-------- DATA PROVIDED
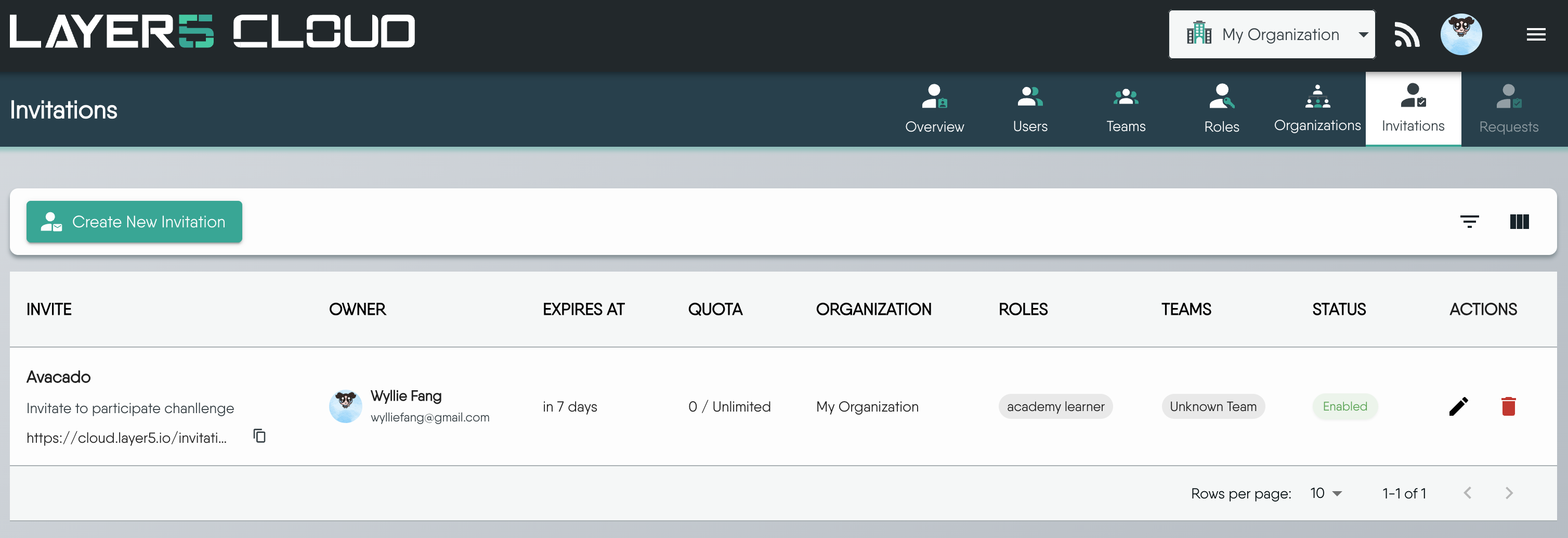
Task: Click the Enabled status chip
Action: point(1344,406)
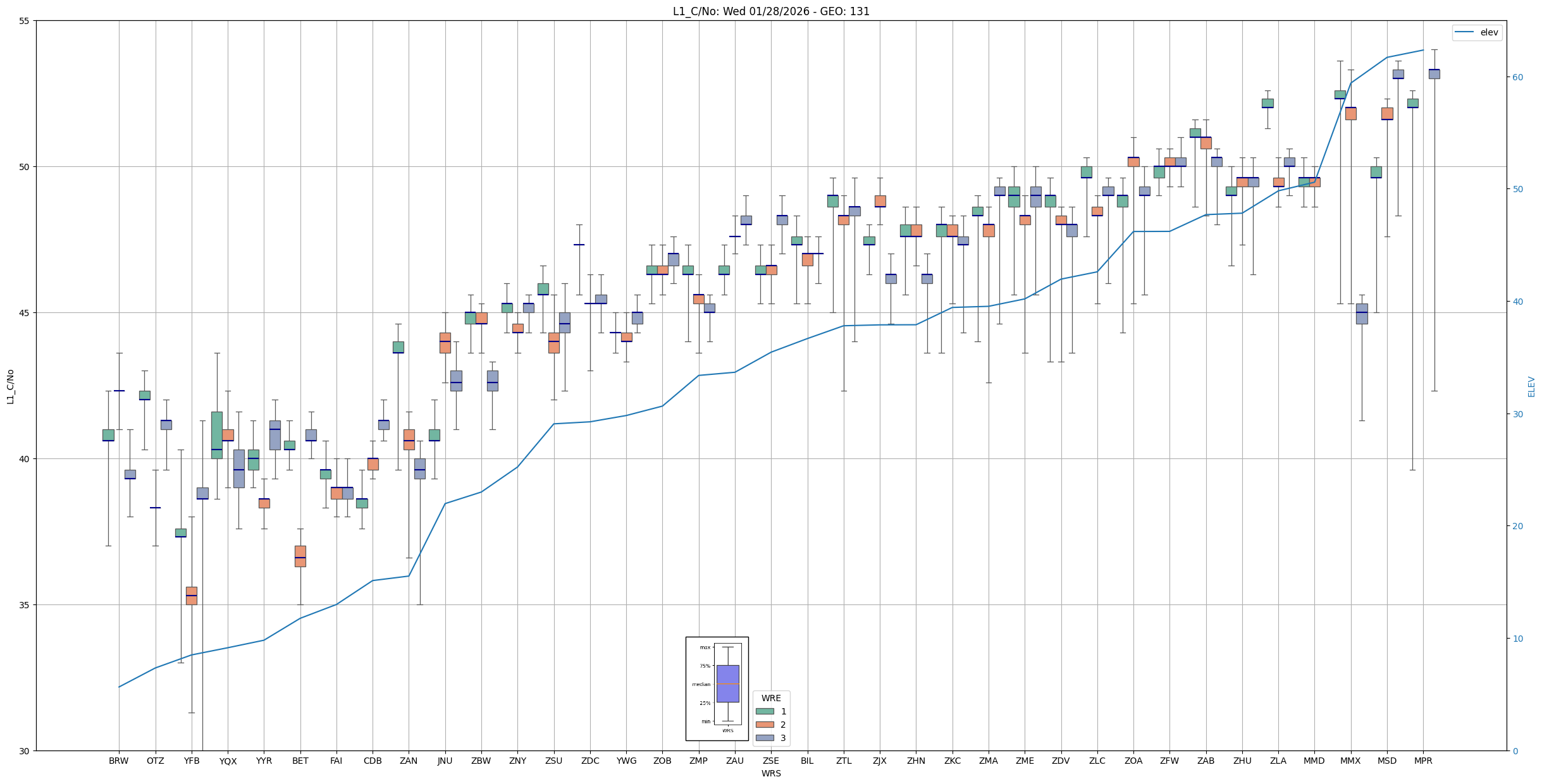The image size is (1542, 784).
Task: Click the BIL station tick label
Action: pyautogui.click(x=807, y=761)
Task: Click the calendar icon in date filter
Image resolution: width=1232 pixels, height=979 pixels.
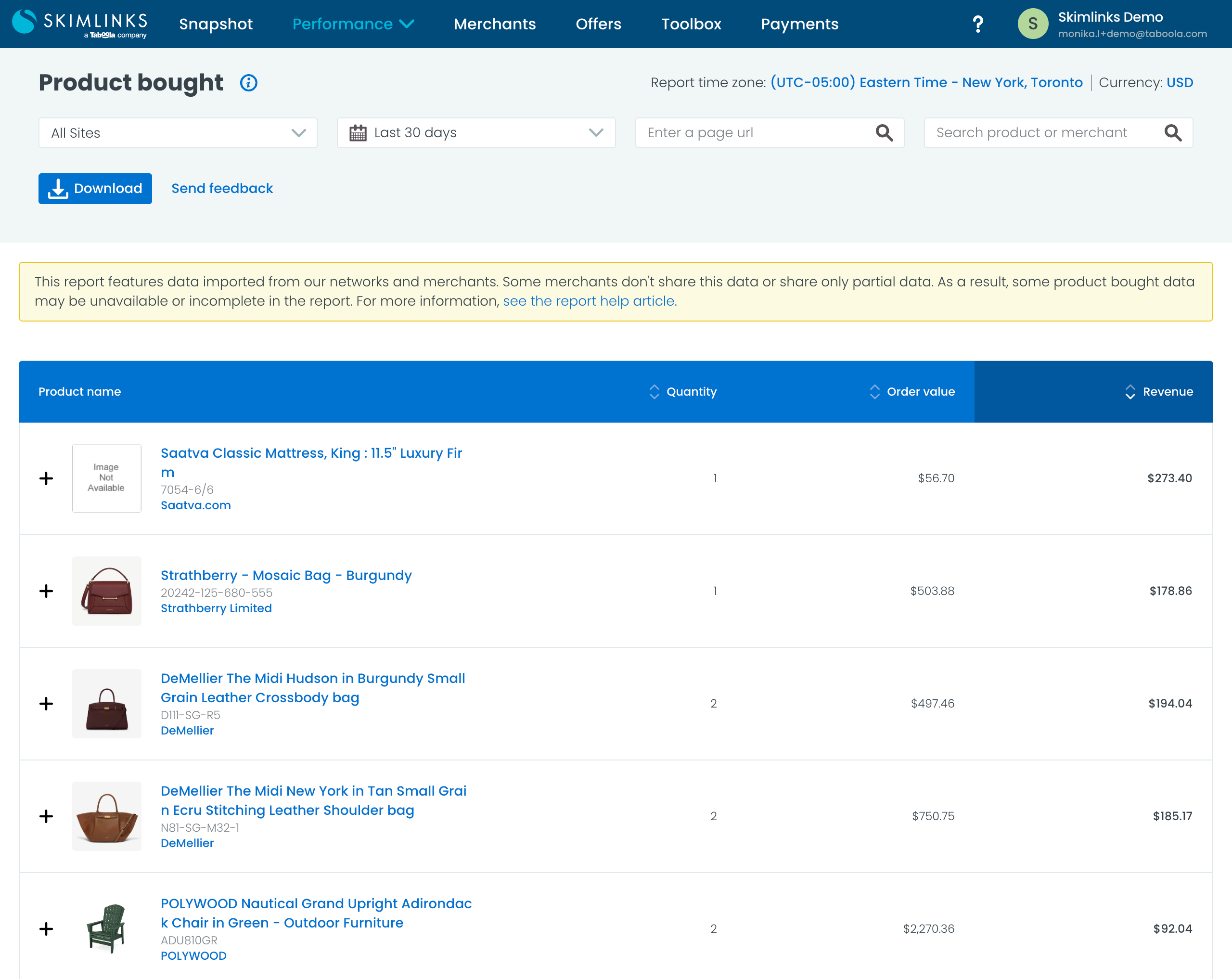Action: tap(358, 132)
----------------
In the records above, find the line that contains "Task: Click the calendar icon in date filter" and retype it and all lines after it exactly, leaving out any pictures.

### RESULT FOR THIS TASK
Task: Click the calendar icon in date filter
Image resolution: width=1232 pixels, height=979 pixels.
Action: tap(358, 132)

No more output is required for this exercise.